Characterization of Saturn's bow shock: Magnetic field observations of quasi-perpendicular shocks

TL;DR

This study analyzes Saturn's bow shock using in-situ Cassini data, revealing its hybrid characteristics and the influence of magnetic Mach number and shock angle on collisionless shock behaviors across regimes.

Contribution

First comprehensive in-situ analysis of Saturn's bow shock across a wide parameter space, linking shock properties to upstream magnetic conditions and Mach number.

Findings

Saturn's bow shock exhibits both terrestrial and astrophysical shock characteristics.

The shock is predominantly quasi-perpendicular due to the Parker spiral at 10 AU.

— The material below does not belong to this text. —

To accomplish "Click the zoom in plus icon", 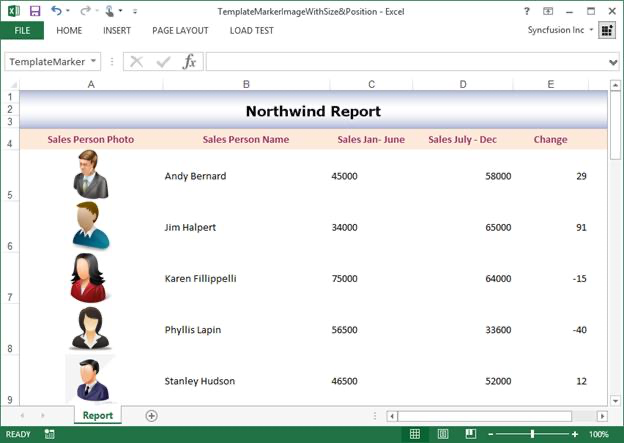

Physical mechanisms like non-stationarity depend strongly on the Mach number.

Abstract

Collisionless shocks vary drastically from terrestrial to astrophysical regimes resulting in radically different characteristics. This poses two complexities. Firstly, separating the influences of these parameters on physical mechanisms such as energy dissipation. Secondly, correlating observations of shock waves over a wide range of each parameter, enough to span across different regimes. Investigating the latter has been restricted since the majority of studies on shocks at exotic regimes (such as supernova remnants) have been achieved either remotely or via simulations, but rarely by means of in-situ observations. Here we present the parameter space of MA bow shock crossings from 2004-2014 as observed by the Cassini spacecraft. We find that Saturn's bow shock exhibits characteristics akin to both terrestrial and astrophysical regimes (MA of order 100), which is principally controlled by the upstream magnetic field strength. Moreover, we determined the {\theta}Bn of each crossing to show that Saturn's (dayside) bow shock is predominantly quasi-perpendicular by virtue of the Parker spiral at 10 AU. Our results suggest a strong dependence on MA in controlling the onset of physical mechanisms in collisionless shocks, particularly non-time stationarity and variability. We anticipate our comprehensive assessment will yield deeper insight into high MA collisionless shocks and provide a broader scope for understanding the structures and mechanisms of collisionless shocks.